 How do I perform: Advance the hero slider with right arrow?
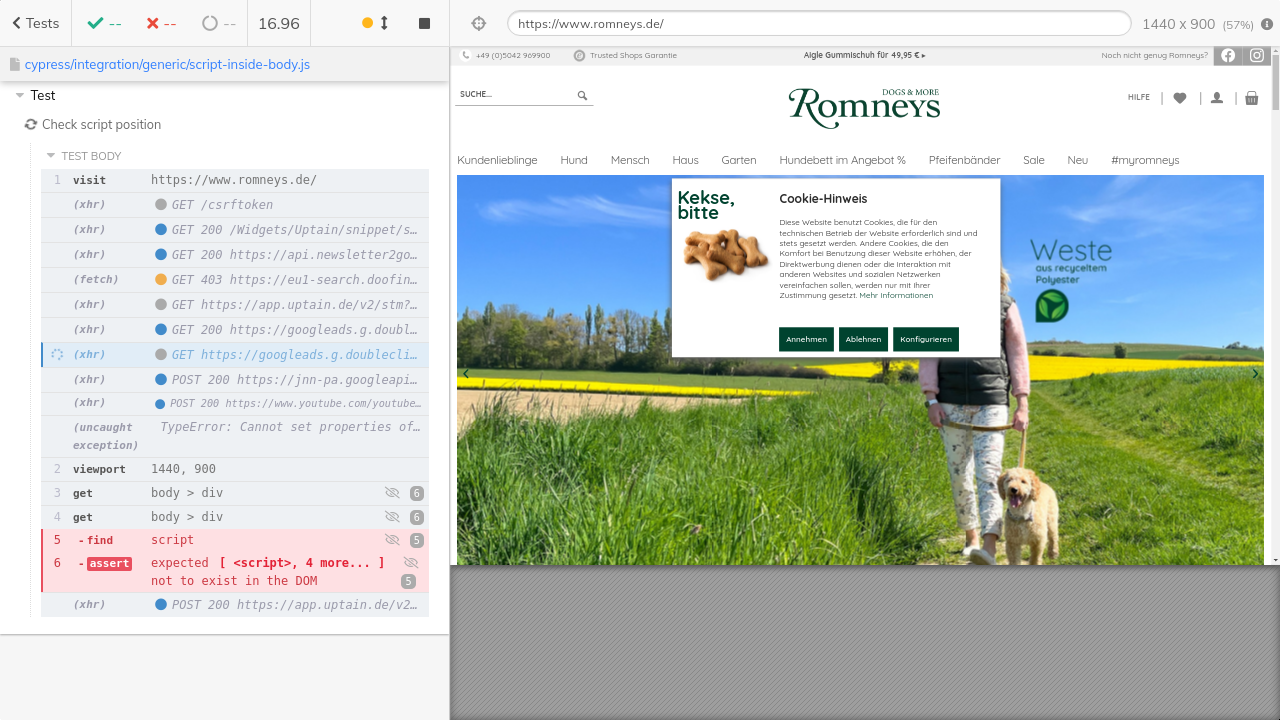tap(1256, 374)
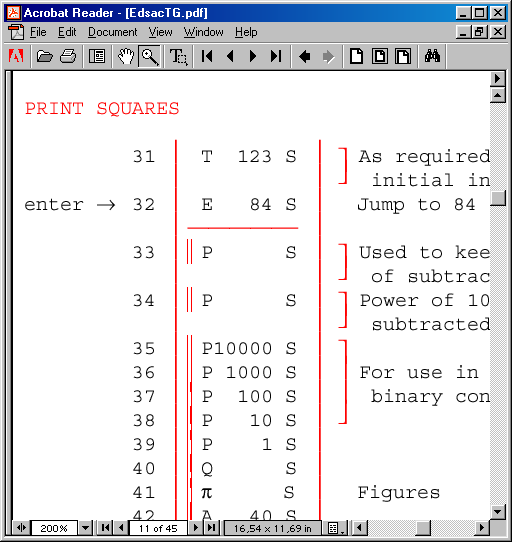Screen dimensions: 512x542
Task: Open the zoom percentage dropdown arrow
Action: pos(85,528)
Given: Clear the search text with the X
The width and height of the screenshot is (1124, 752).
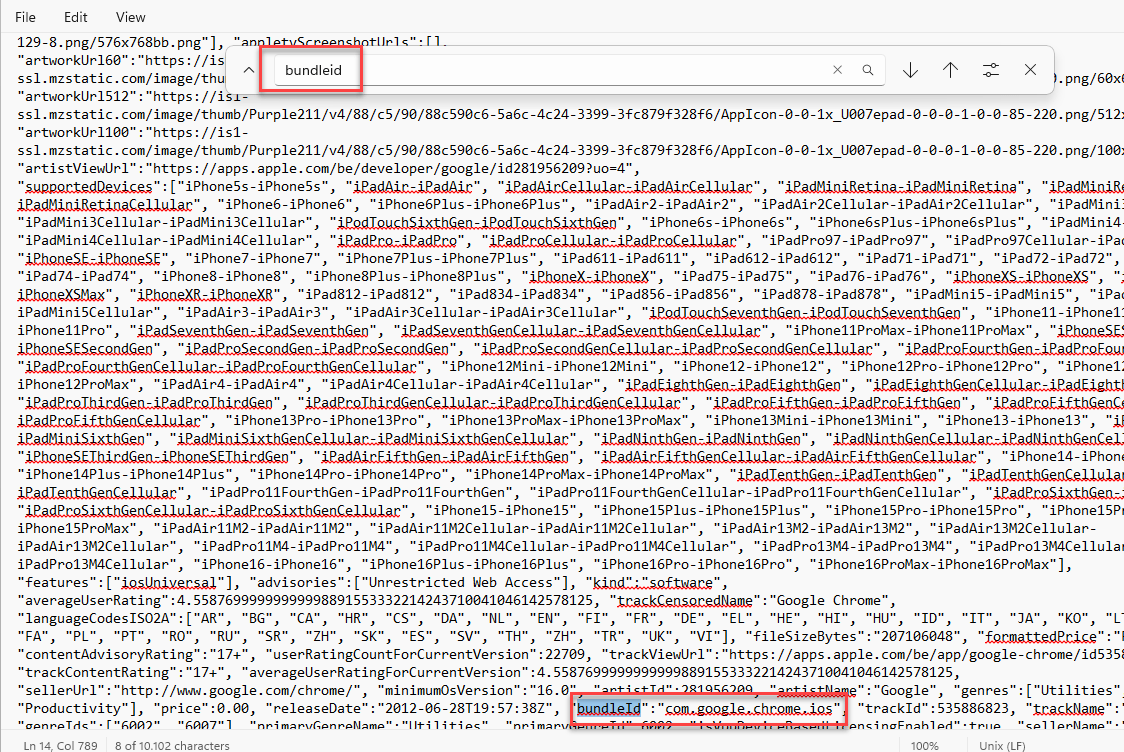Looking at the screenshot, I should 838,70.
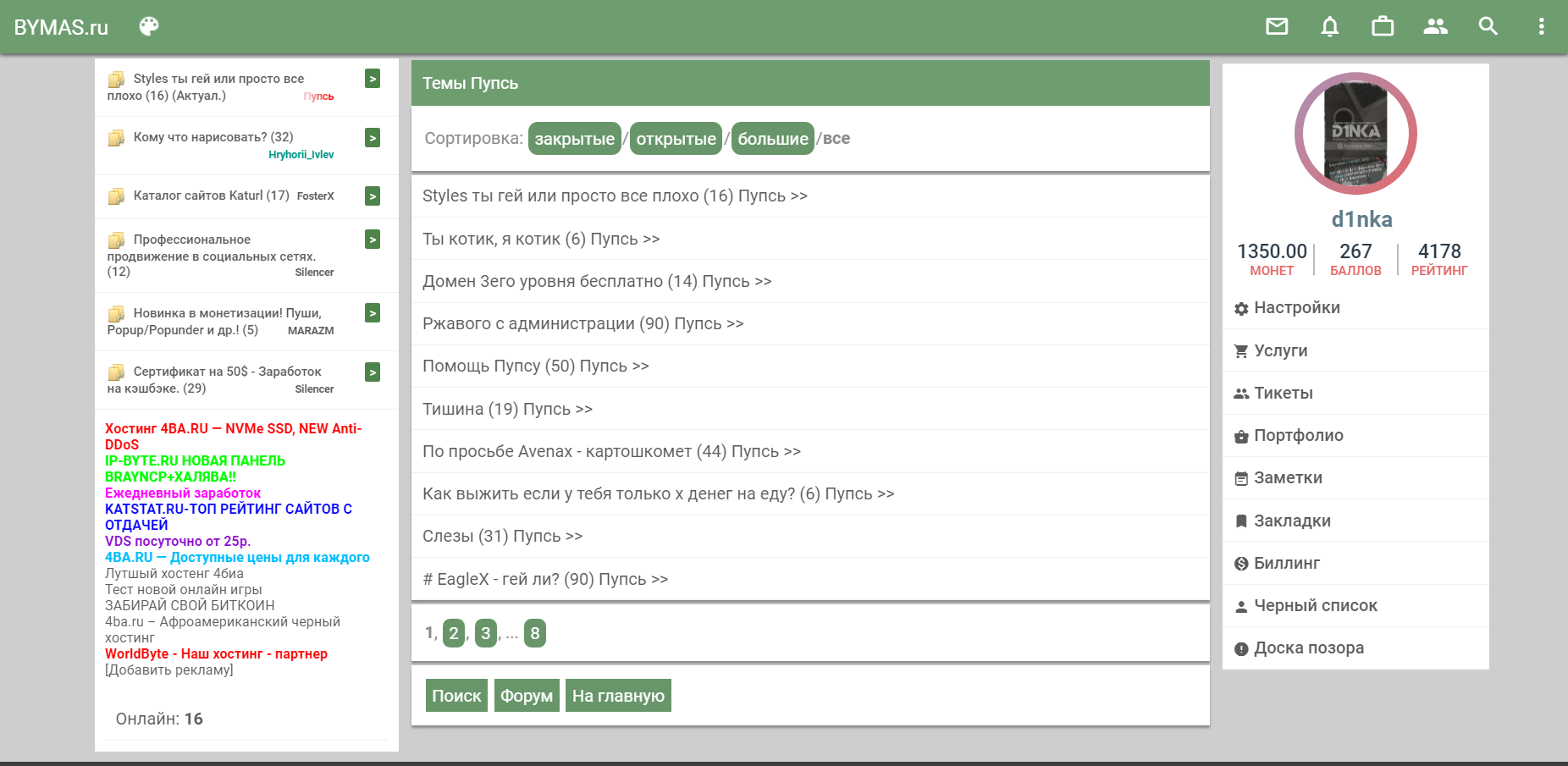Screen dimensions: 1568x766
Task: Click the Поиск button
Action: click(456, 696)
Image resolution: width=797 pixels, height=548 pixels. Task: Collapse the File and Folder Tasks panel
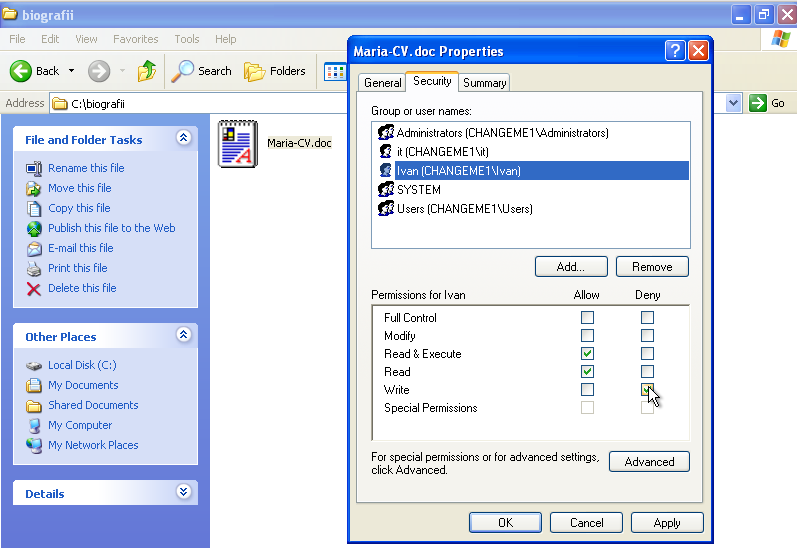183,139
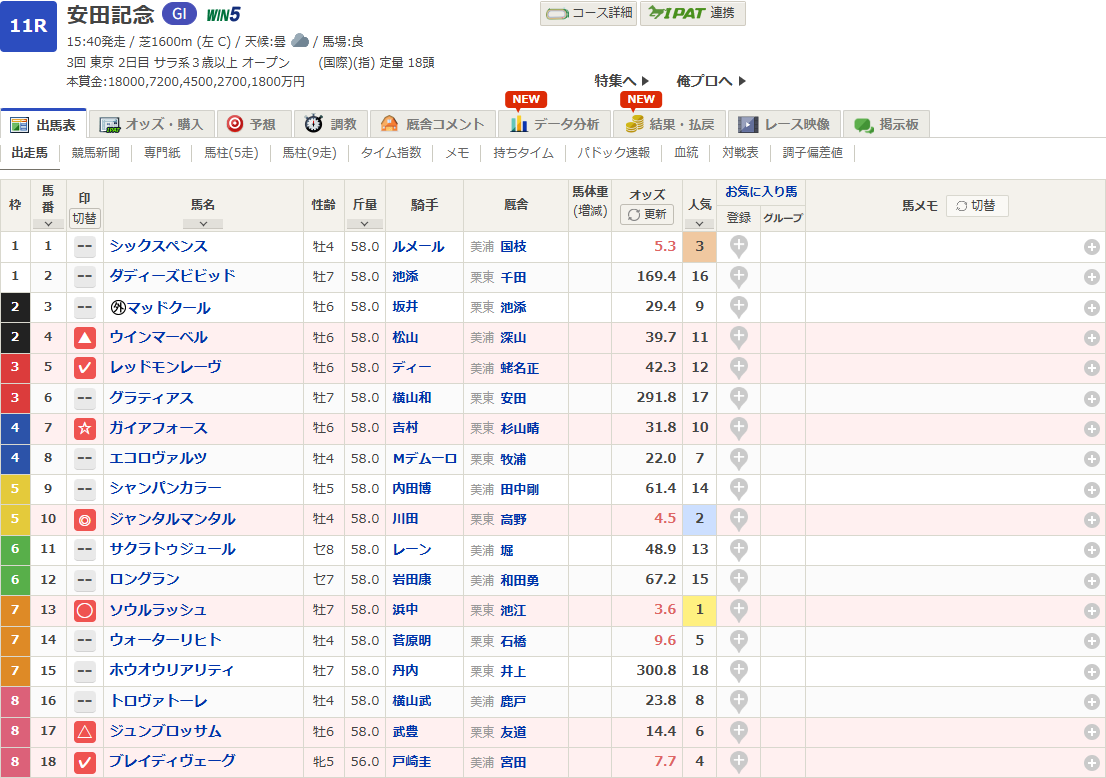This screenshot has width=1106, height=778.
Task: Click the double-circle mark for ジャンタルマンタル
Action: (x=85, y=519)
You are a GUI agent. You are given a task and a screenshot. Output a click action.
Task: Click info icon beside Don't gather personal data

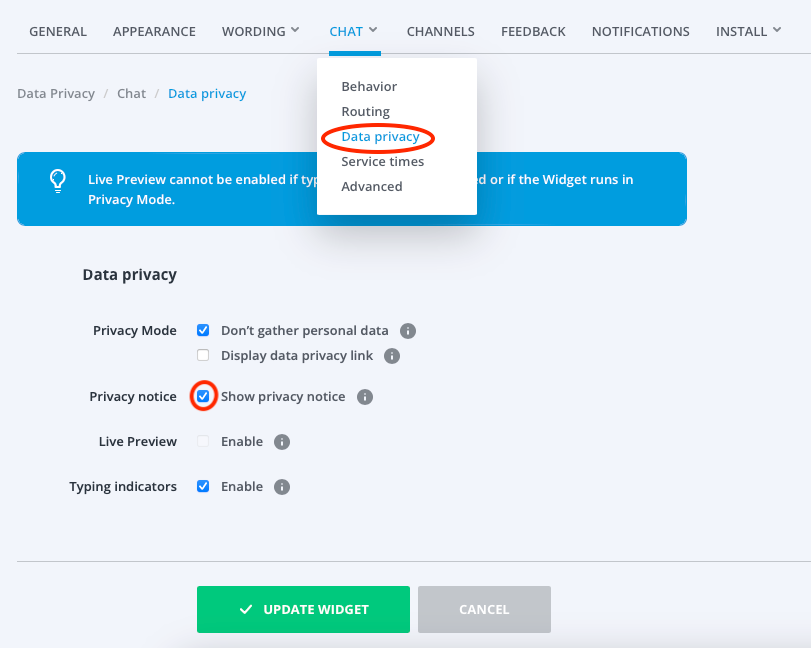[x=408, y=331]
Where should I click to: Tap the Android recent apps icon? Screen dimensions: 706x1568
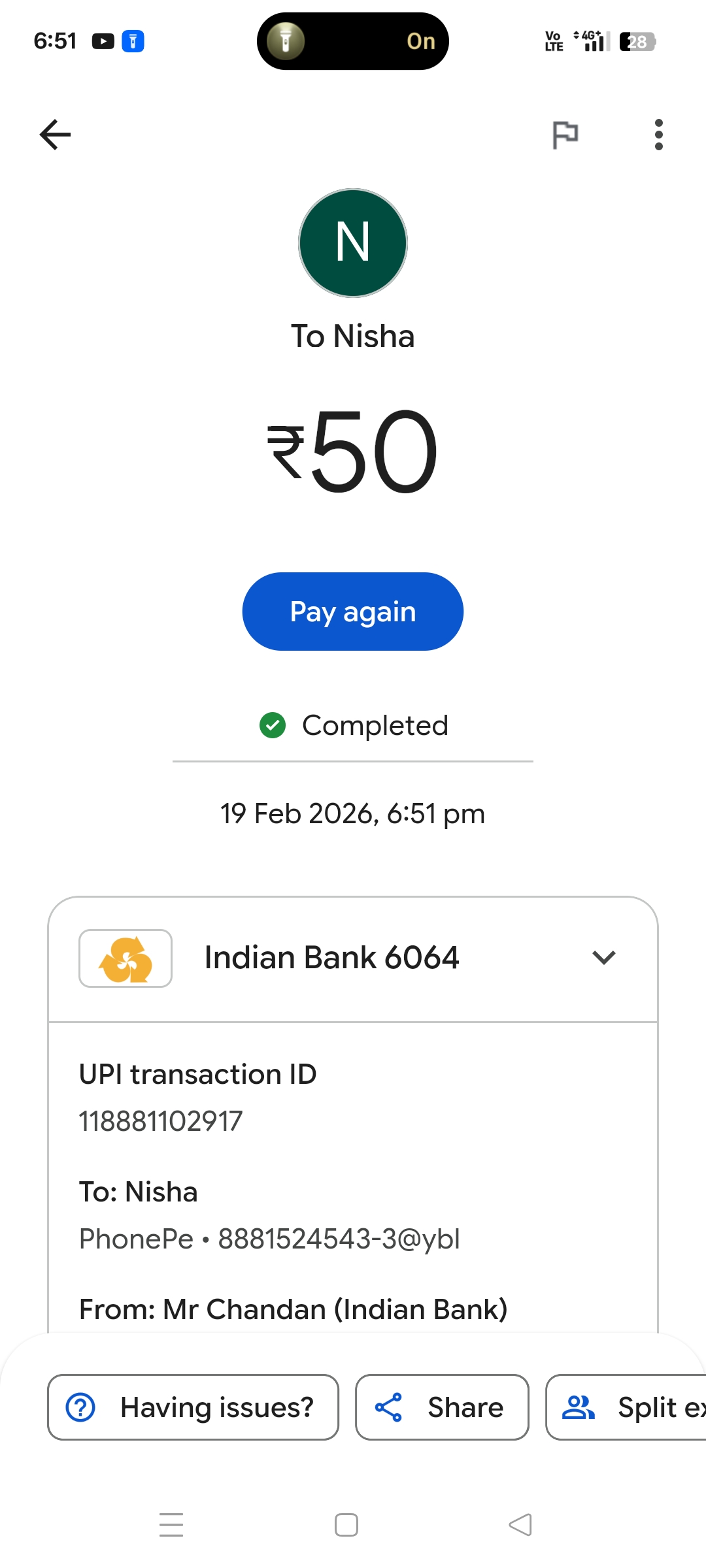(x=171, y=1525)
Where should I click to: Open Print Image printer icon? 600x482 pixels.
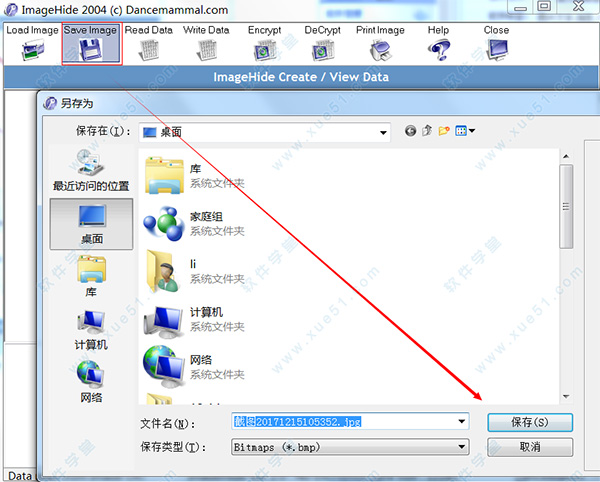(x=380, y=50)
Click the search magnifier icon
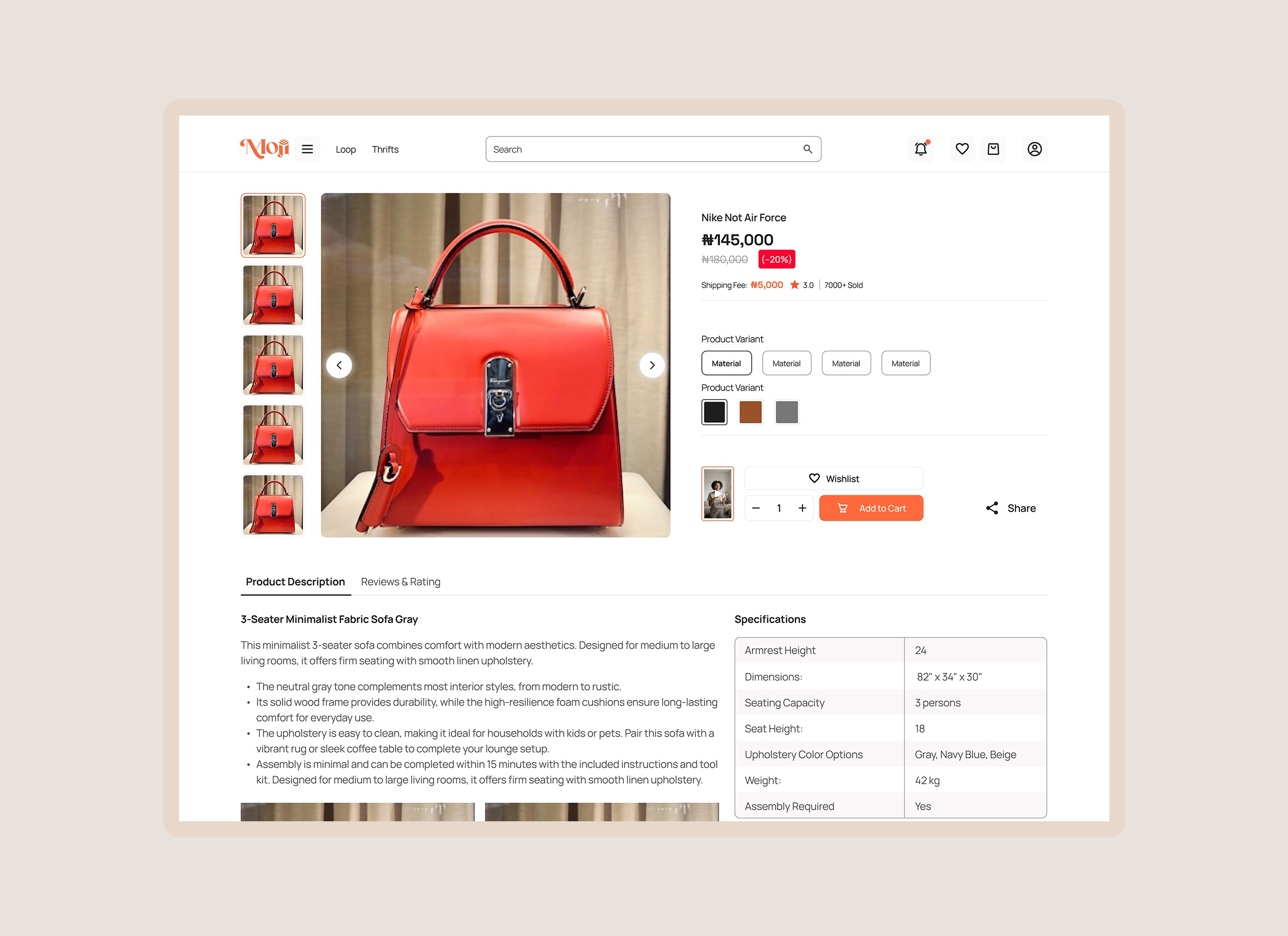The width and height of the screenshot is (1288, 936). [808, 149]
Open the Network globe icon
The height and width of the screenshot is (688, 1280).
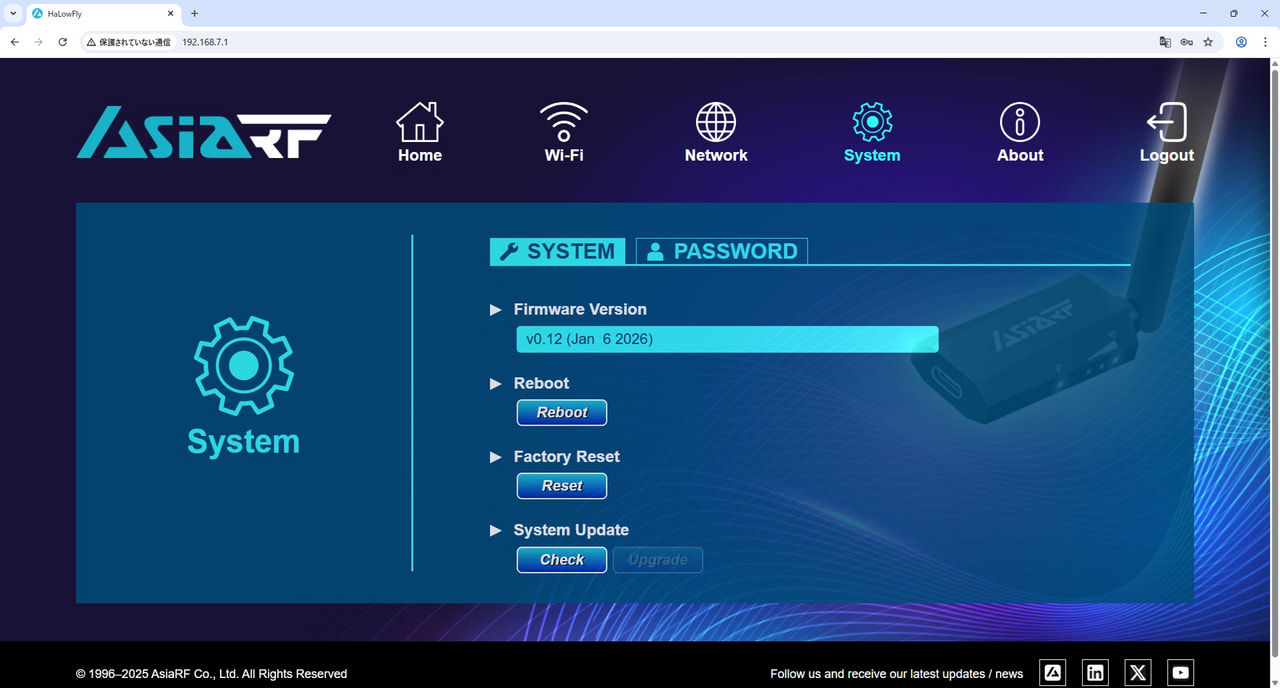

•••

[Exercise details] Leaving out the pictures, output the listing above exactly as given.

[Response to this exercise]
 How do I perform: Advance the hero slider with right arrow?
tap(1256, 374)
Screen dimensions: 512x542
Task: Open the zoom percentage dropdown arrow
Action: pos(85,528)
Given: Clear the search text with the X
The width and height of the screenshot is (1124, 752).
Looking at the screenshot, I should 838,70.
Screen dimensions: 1568x766
Task: Click the Поиск button
Action: click(456, 696)
Image resolution: width=797 pixels, height=548 pixels. Task: Collapse the File and Folder Tasks panel
183,139
This screenshot has width=1106, height=778.
Task: Click the double-circle mark for ジャンタルマンタル
Action: (x=85, y=519)
You are a GUI agent. You are given a task and a screenshot. Output a click action.
Task: Click info icon beside Don't gather personal data

[x=408, y=331]
Where should I click to: Tap the Android recent apps icon? Screen dimensions: 706x1568
(x=171, y=1525)
Where should I click to: Open Print Image printer icon? 600x482 pixels.
(x=380, y=50)
Click the search magnifier icon
The width and height of the screenshot is (1288, 936). [808, 149]
Open the Network globe icon
The height and width of the screenshot is (688, 1280).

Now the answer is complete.